Description of the task - When you reach a picture, leave it out; output everything else in the records exactly.

Dataset content -
---------------
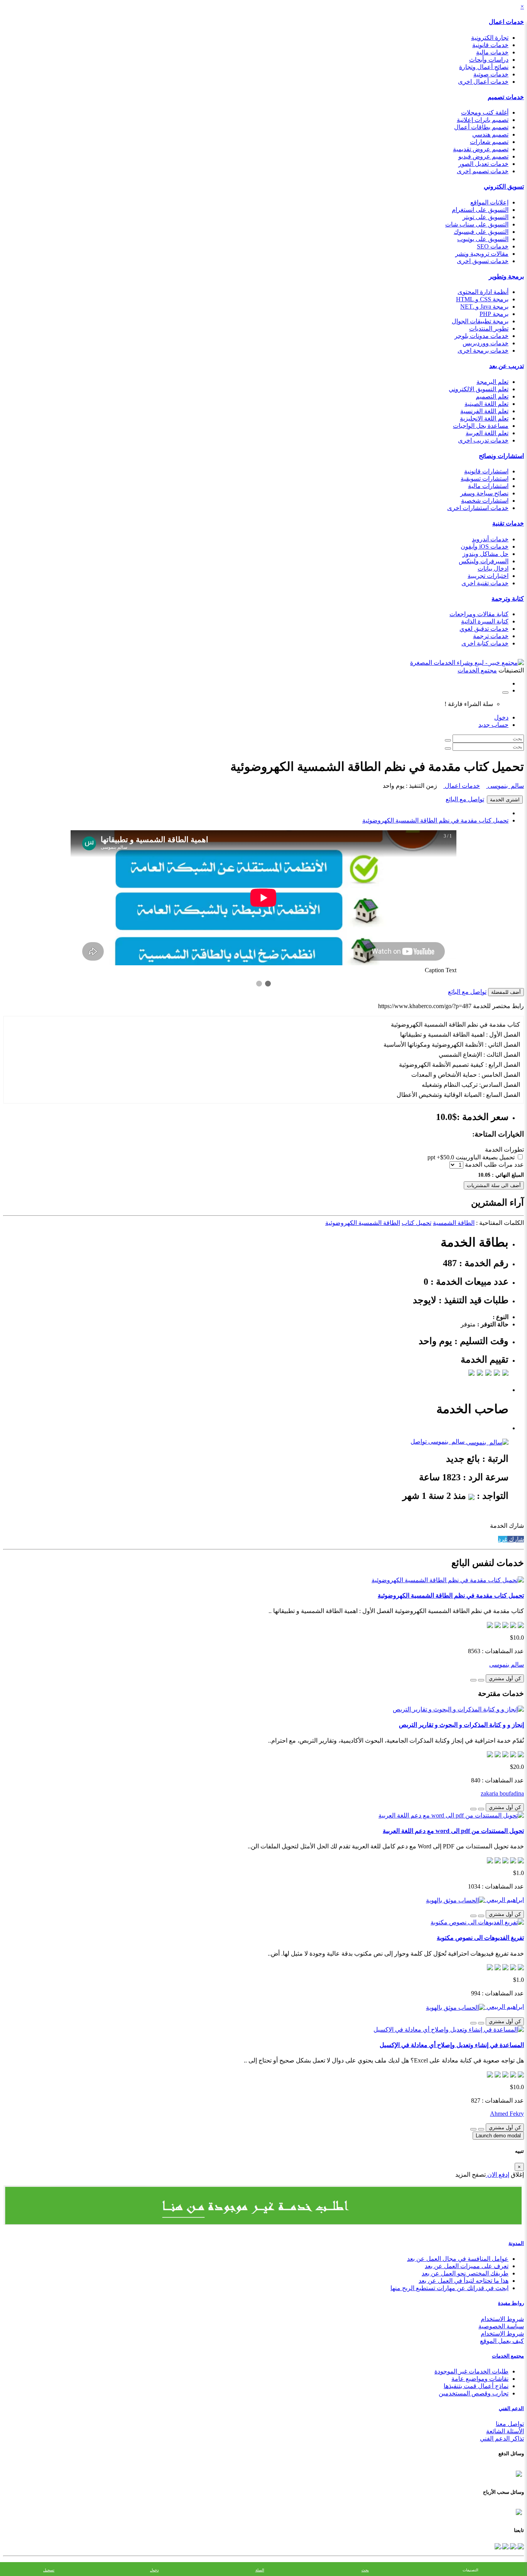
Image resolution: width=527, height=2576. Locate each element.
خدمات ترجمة (490, 636)
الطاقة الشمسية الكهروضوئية (362, 1223)
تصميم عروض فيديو (483, 156)
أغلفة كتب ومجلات (484, 112)
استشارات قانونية (486, 471)
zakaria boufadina (502, 1793)
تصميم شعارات (489, 142)
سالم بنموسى (505, 785)
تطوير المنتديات (488, 328)
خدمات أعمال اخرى (483, 81)
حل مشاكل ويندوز (485, 554)
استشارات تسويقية (484, 478)
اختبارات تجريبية (488, 576)
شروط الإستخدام (502, 2333)
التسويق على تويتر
---------------
Answer box -
Image resolution: width=527, height=2576. Locate each element.
خدمات ترجمة (490, 636)
الطاقة الشمسية الكهروضوئية (362, 1223)
تصميم عروض فيديو (483, 156)
أغلفة كتب ومجلات (484, 112)
استشارات قانونية (486, 471)
zakaria boufadina (502, 1793)
تصميم شعارات (489, 142)
سالم بنموسى (505, 785)
تطوير المنتديات (488, 328)
خدمات أعمال اخرى (483, 81)
حل مشاكل ويندوز (485, 554)
استشارات تسويقية (484, 478)
اختبارات تجريبية (488, 576)
شروط الإستخدام (502, 2333)
التسويق على تويتر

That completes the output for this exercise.